The phone rang two weeks later. The owner of the cheapo van had been out of town. Would I like to drive by and take a look at it? “Of course, of course, I’m on my way.”

I transferred into my minivan with the help of my low-tech semi-portable platform/ramp. My wife loaded all four pieces into the back of the minivan for me, and off we went. When I got there and saw the van from a distance, my heart leapt. It looked pretty good, or at least in OK shape for only $6,000. I couldn’t find a good place to park, so I pulled off on the shoulder with my van sloping off on the passenger side and parked in a grassy area — the kind of compromise we all have to settle for when the perfect parking spot just can’t be found. I got out OK, no problem. Getting out is always easier than getting in.

The van, with all the sliding doors open, looked inviting. But the lift worked sporadically, there were bundles of wires running all over the place, the interior was trashed when you inspected more closely, and the bottom of the car was rusted out. My wife turned her nose up at the vehicle and minced no words: “It’s a piece of crap,” she insisted. “I would never own it. A homemade conversion. Nothing but trouble.”

The owner took one look at our faces and immediately lowered the price to $3,000. The drastic reduction only proved the owner knew my wife’s assessment was justified. Sorry, no deal.
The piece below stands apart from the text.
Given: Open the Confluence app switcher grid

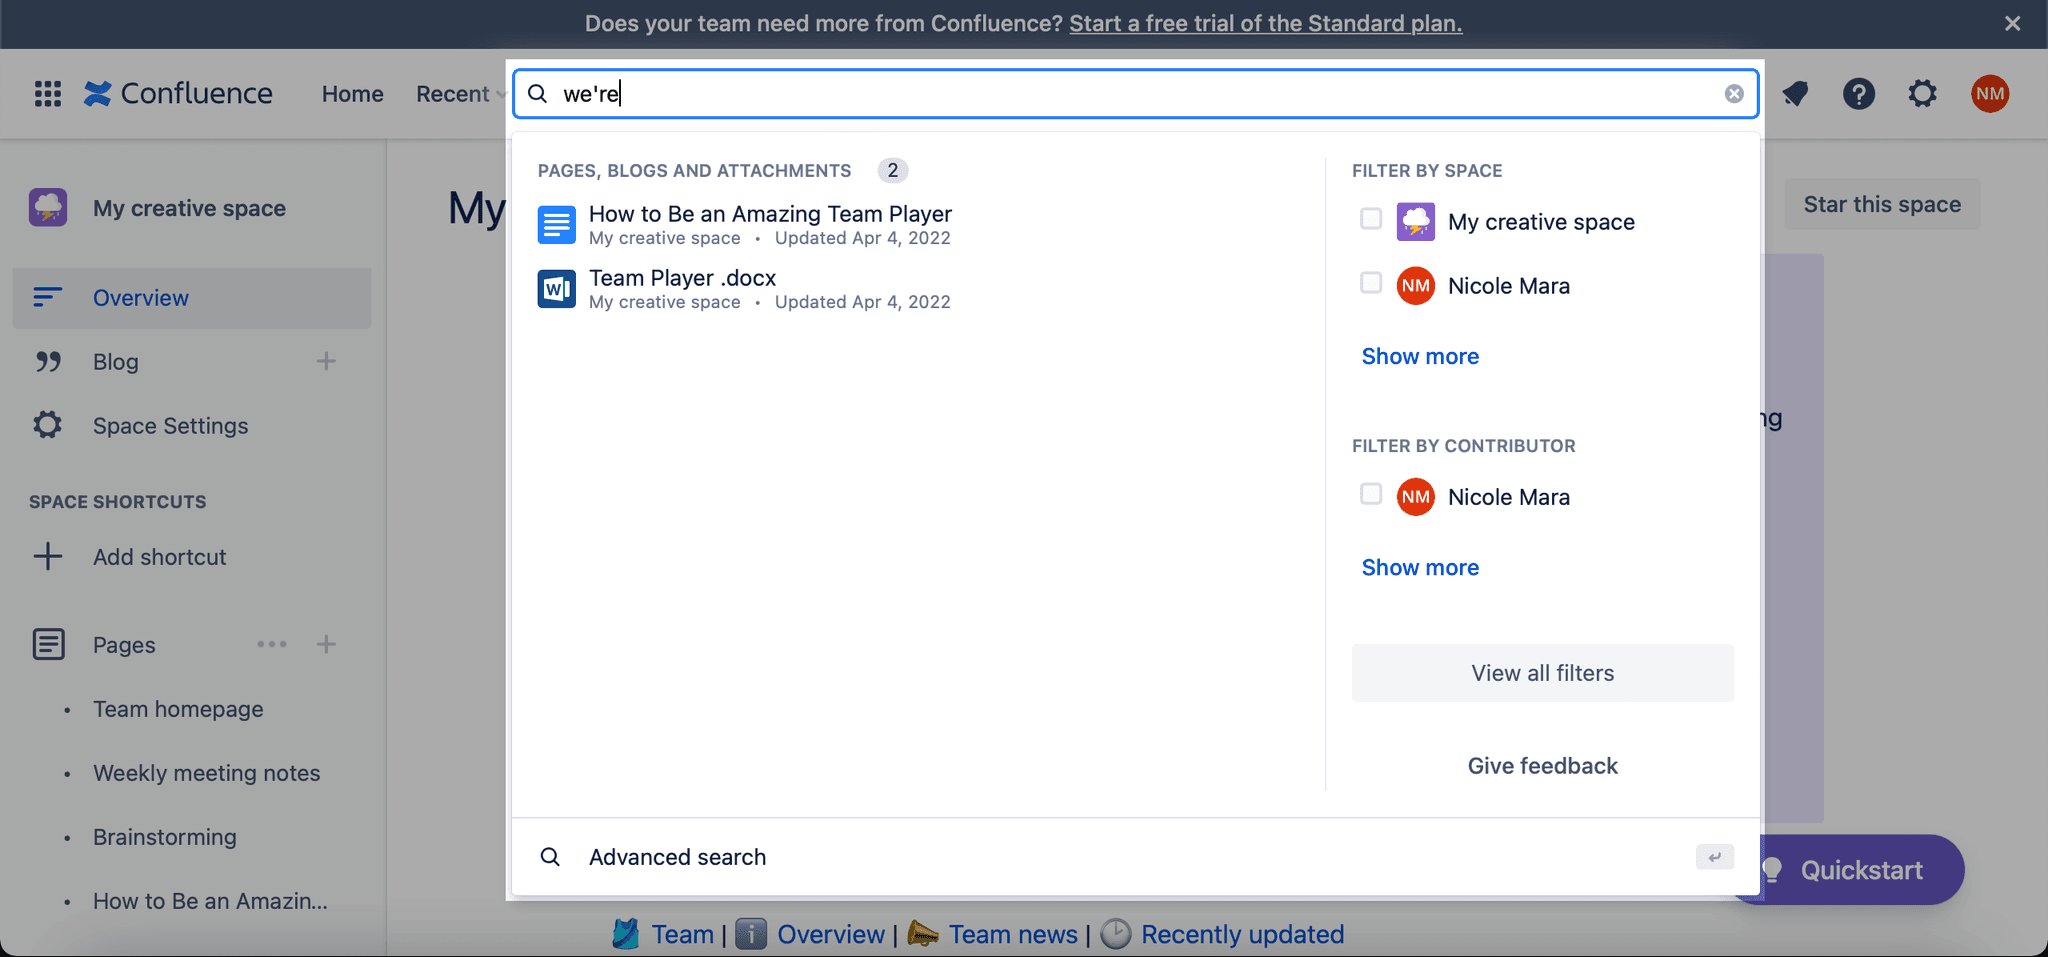Looking at the screenshot, I should [x=46, y=93].
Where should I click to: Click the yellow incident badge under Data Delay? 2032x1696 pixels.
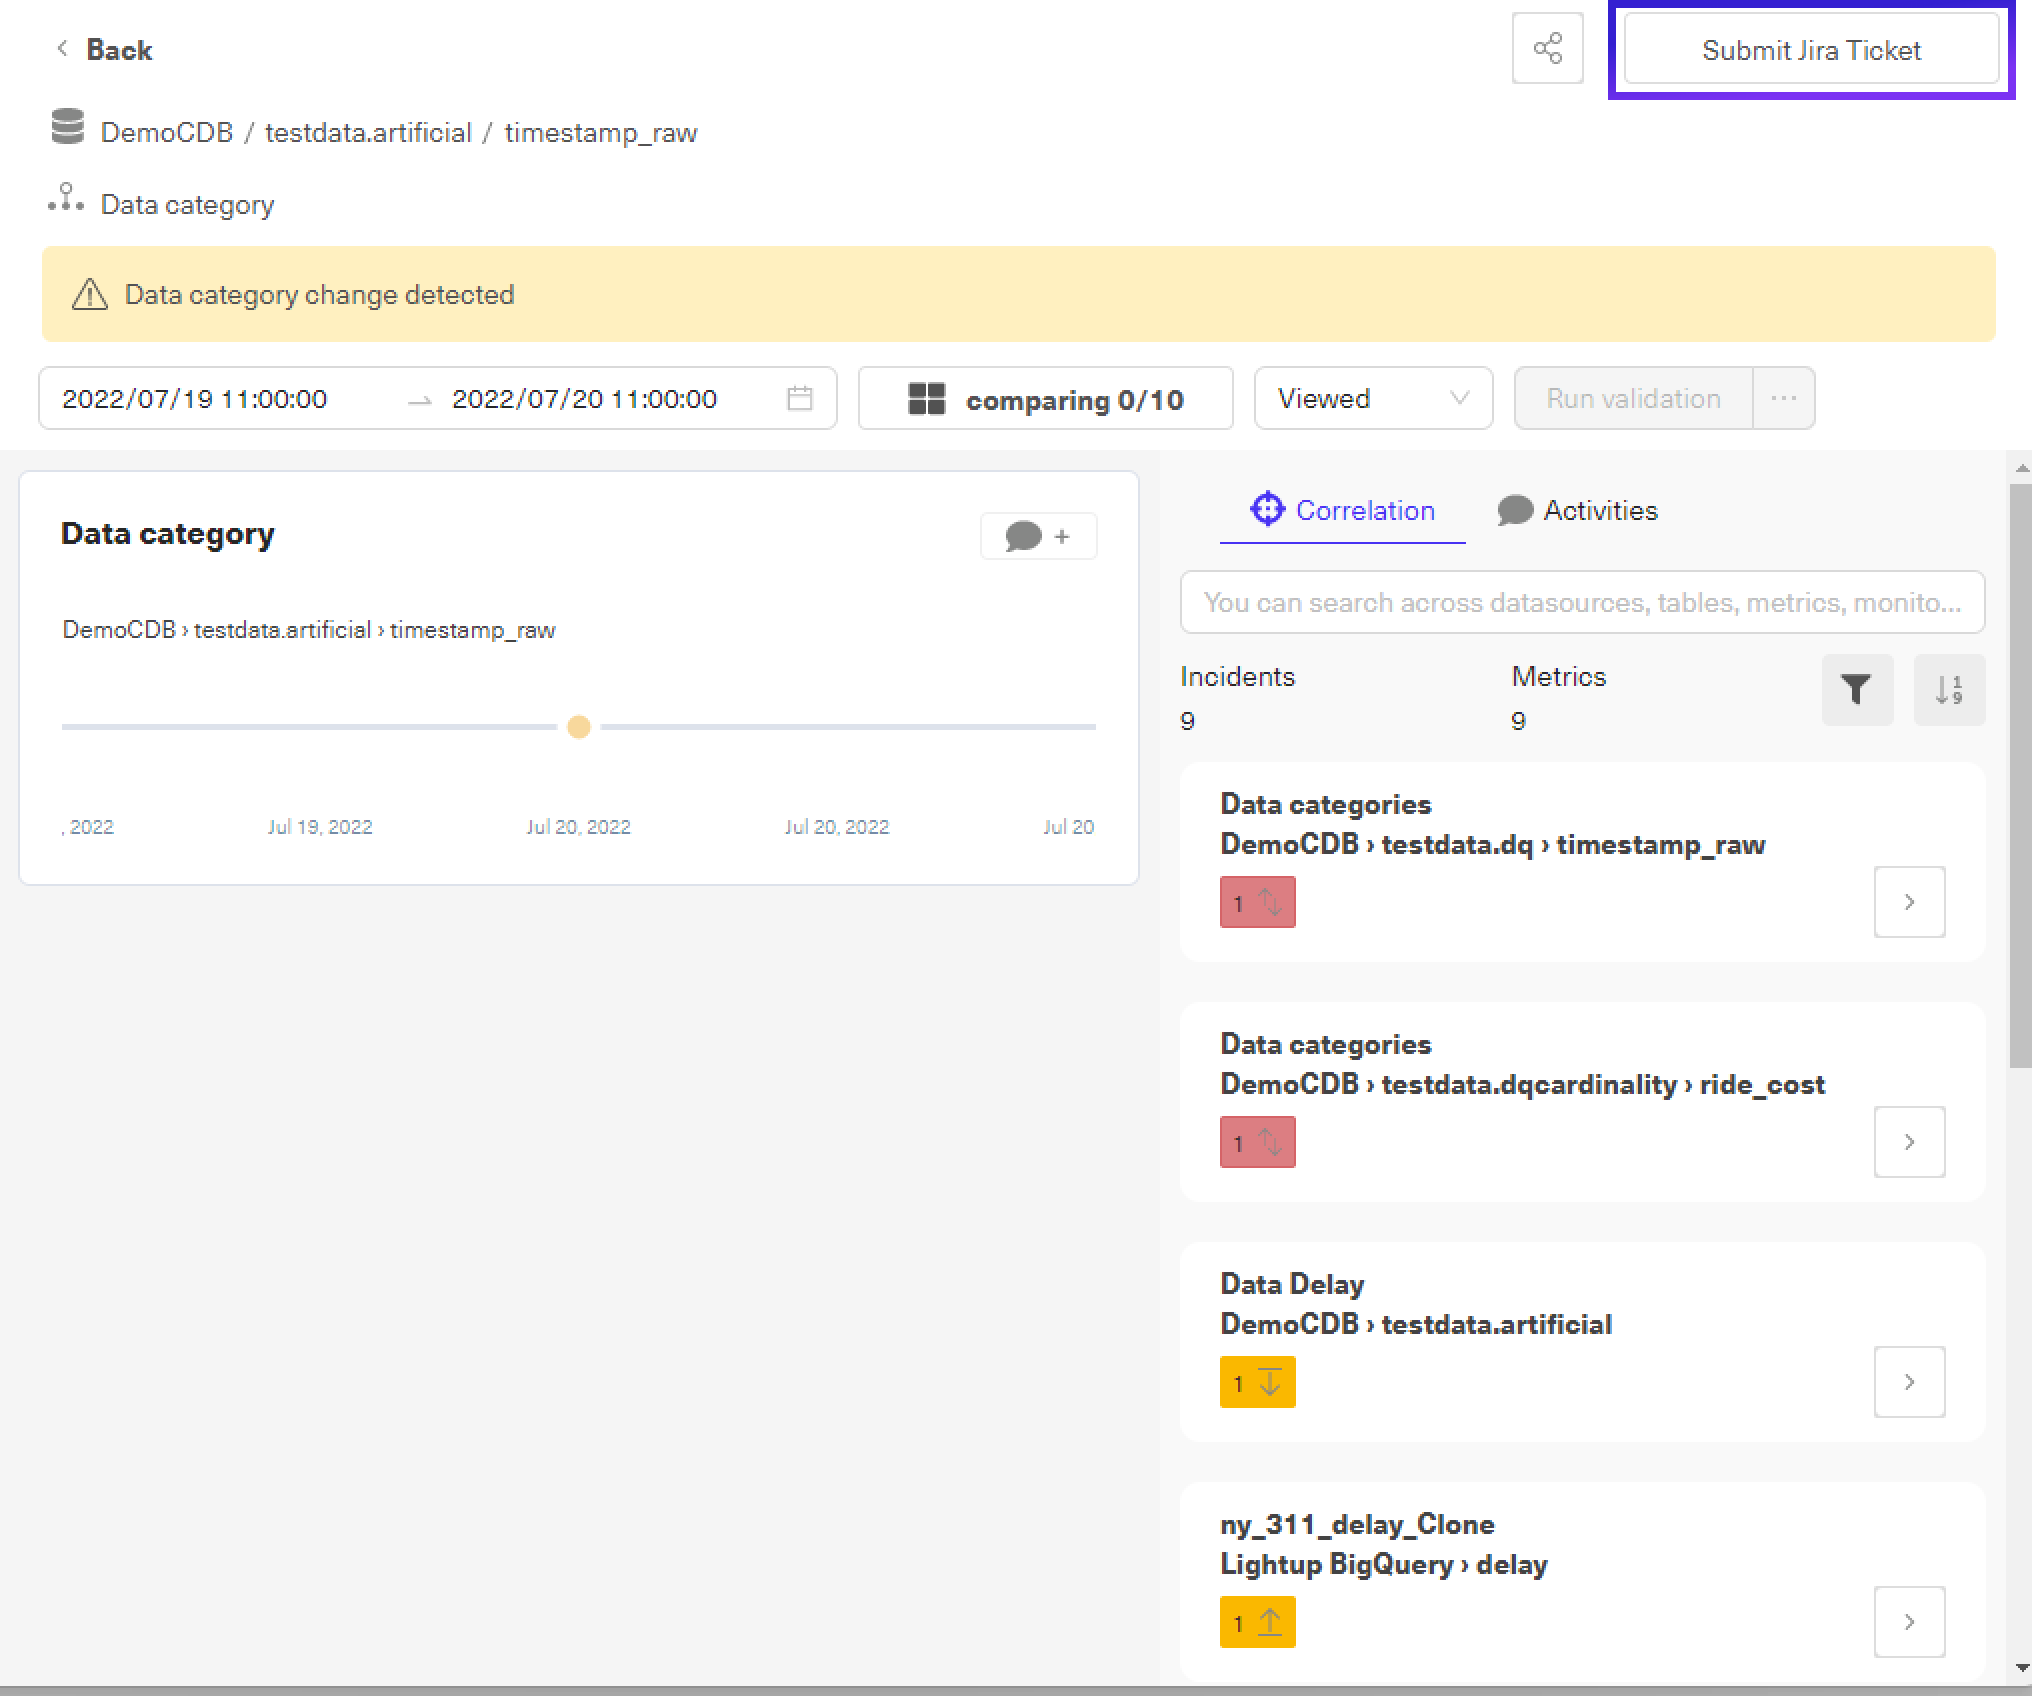[1257, 1382]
To top off my disappointment, when I attempted to transfer back into my minivan using my DIY semi-portable platform/ramp on an uphill grade due to the sloping surface, I didn’t have the strength to pull it off — and fell to the floorboard. My wife helped me, I got in, and we drove home in silence.

Acceptance

The next day I called our local adaptive van dealer and made arrangements to order a Bruno Valet Plus Turny seat that would cost me $9,865 installed. It took a long time to seriously consider robbing my retirement fund to come up with the bucks, but deep down, I knew at my age I wasn’t getting any stronger and my shoulders needed a break. Maybe, after going without an adaptive van all these years, I deserved a spendy automatic seat that would make life easier. Best of all, maybe it would restore my independence.

I had the seat installed right after Thanksgiving. It’s programmable, so the movements and angles necessary to clear the cramped door space worked out just right. By the Christmas holiday I felt like a new man cruising the countryside, rubbernecking, going where I wanted, when I wanted. Sweet, sweet independence!

I know it’s probably an illusion, but I actually feel younger now. It’s amazing how restored independence affects your feelings of well-being and overall outlook. The road ahead looks a lot more inviting these days. I might even go on a road trip to prove to myself that I’ve reversed the aging process. Even if I don’t succeed in turning back the clock, I’ll have a good start on getting my money’s worth.